A esperança de vida em alguns países do mundo aumentou significativamente nas últimas décadas, com previsões a chegar aos 100 anos no início do século XXI. Sendo assim, o grande desafio da pediatria desse milénio passou a ser a prevenção das doenças crónicas não transmissíveis (DNTs) do adulto e do idoso, que na sua maior tem raízes na infância, ou mesmo na vida intrauterina.
Os “primeiros mil dias de vida” – ou seja, os 270 dias de gestação e os dois primeiros anos de vida do bebé – tornou-se o período conhecido como o mais relevante na prevenção das DNTs, uma vez que os fatores epigenéticos neste período podem influenciar cerca de 80% dos genes do indivíduo prevenindo programações metabólicas desfavoráveis.
De entre as principais DNTs podemos citar: hipertensão, doenças cardiovasculares, obesidade, asma, diabetes, cancro, doença da cárie dentária e doença periodontal. Talvez surja a surpresa: Estas duas últimas fazem parte do grupo de doenças crónicas não transmissíveis? E estão agrupadas junto com doenças que podem levar o indivíduo a óbito em idade adulta? A resposta é: sim e a razão é simples.
Todas estas doenças apresentam fatores de risco comuns. Os açúcares adicionados à dieta dos indivíduos podem aumentar o risco para todas essas enfermidades. O facto é 10que as doenças bucais ocorrem décadas antes de outras DNTs de maior mortalidade, por isso o dentista pode ser visto como protagonista na identificação dos fatores de risco e sinais precoces de DNTs.
O trabalho do médico dentista deve ter início com o programa pré-natal odontológico, composto por duas etapas. Na primeira, orientará a grávida em relação às principais alterações que podem ocorrer na sua cavidade bucal devido à gestação.
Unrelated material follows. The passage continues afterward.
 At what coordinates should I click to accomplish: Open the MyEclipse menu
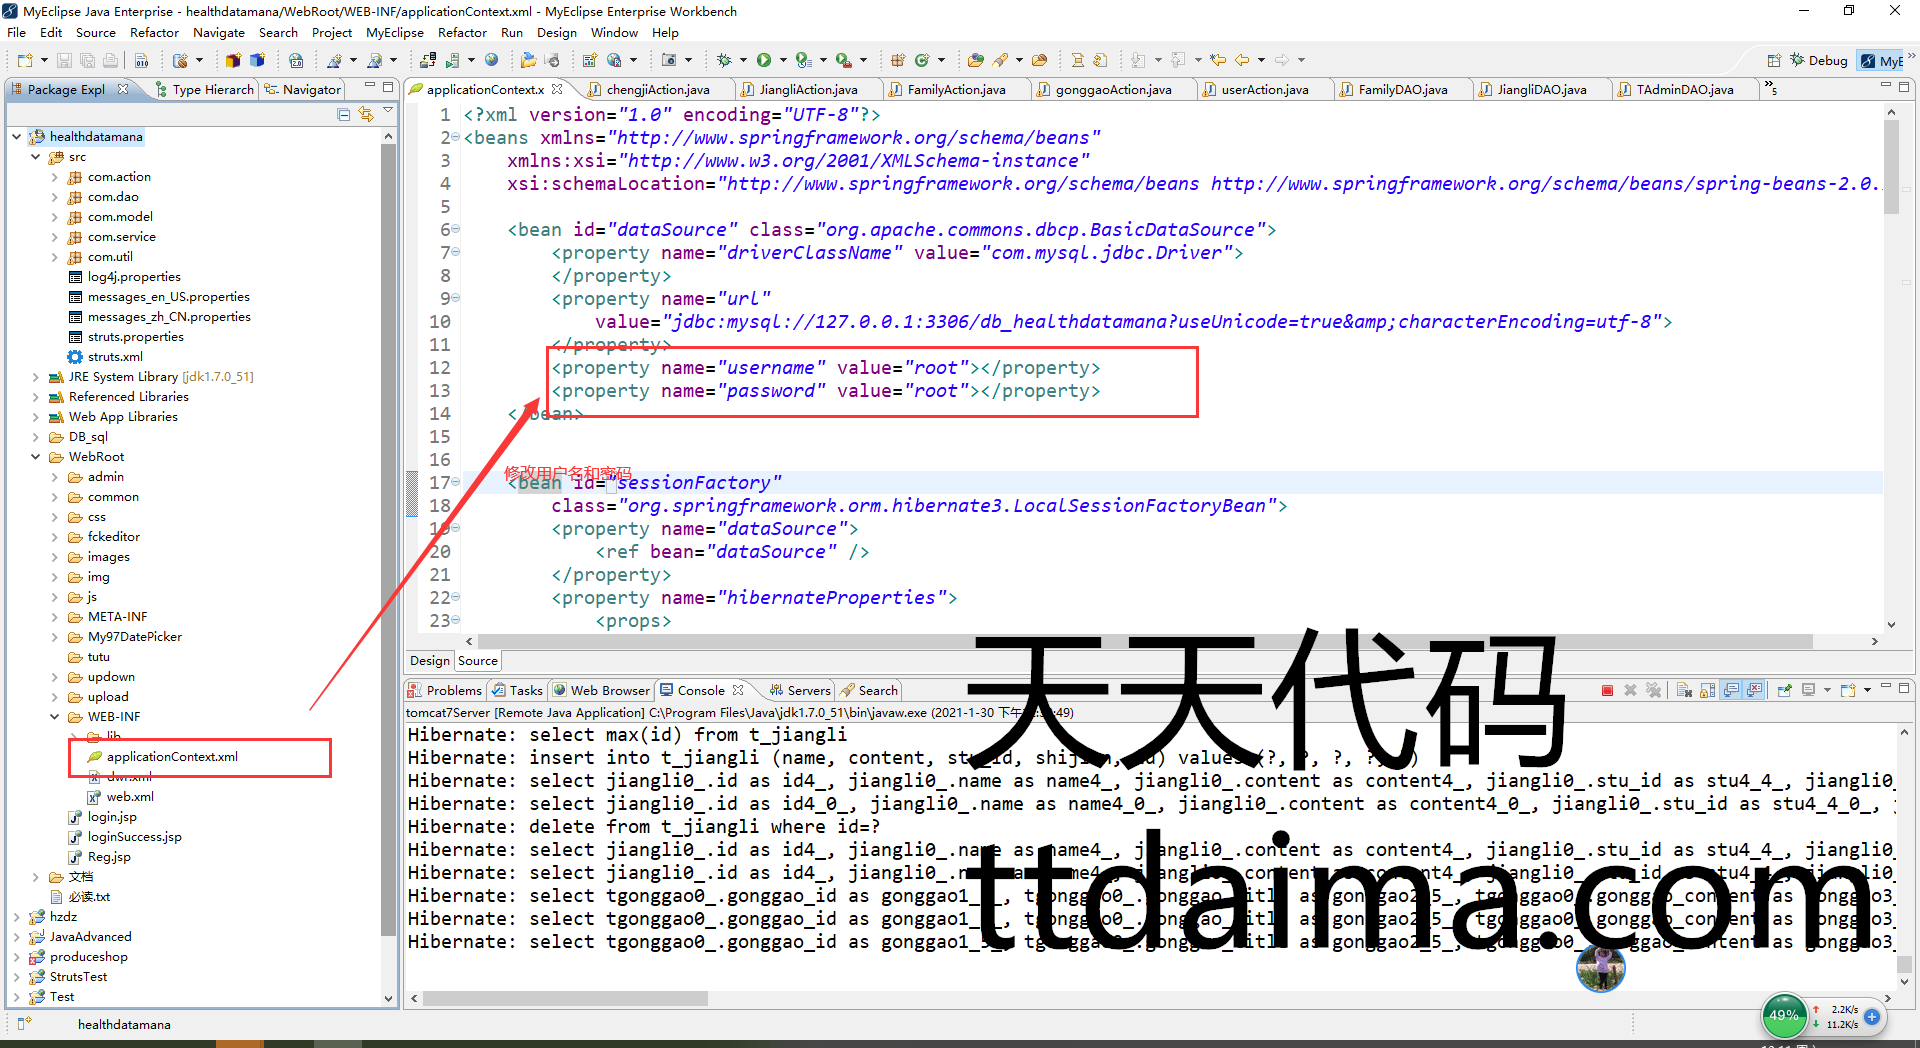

Nesta etapa, é importante realizar um rastreio para doença periodontal, uma vez que pode aumentar o risco para complicações obstétricas como prematuridade, baixo peso ao nascimento e pré-eclâmpsia. Além disso, há relatos de gestantes que sofrem complicações que têm origem em problemas dentários diversos não tratados.
Na segunda fase do pré-natal odontológico, que deve acontecer por volta da 32a semana, o dentista deve orientar a grávida em relação aos cuidados com a saúde bucal de seu bebé assim que nasça e até que realize a primeira consulta odontológica. Nesta etapa, é fundamental informar os pais sobre a promoção e proteção do aleitamento materno, a introdução da sacarose a partir do segundo ano de vida da criança e discutir tópicos como o uso dos bicos artificiais, sinais e sintomas de irrupção dentária e o frenulum lingual.
Nos últimos anos, diversas publicações científicas têm provado que o processo pré-natal odontológico é essencial na prevenção do aparecimento de cáries na primeira infância, o que reforça a ideia do dentista como protagonista no processo de identificação de fatores de risco que possam contribuir para desenvolvimento de DNTs.
Em todo o mundo, há muitos mitos e falsas informações que alimentam a baixa adesão das gestantes a estes programas. Há necessidade de maior capacitação profissional para esta abordagem, começando talvez por uma atualização curricular nas faculdades de medicina dentária e, sobretudo, por uma maior divulgação dos benefícios desta prática nas media e fóruns de discussão em saúde.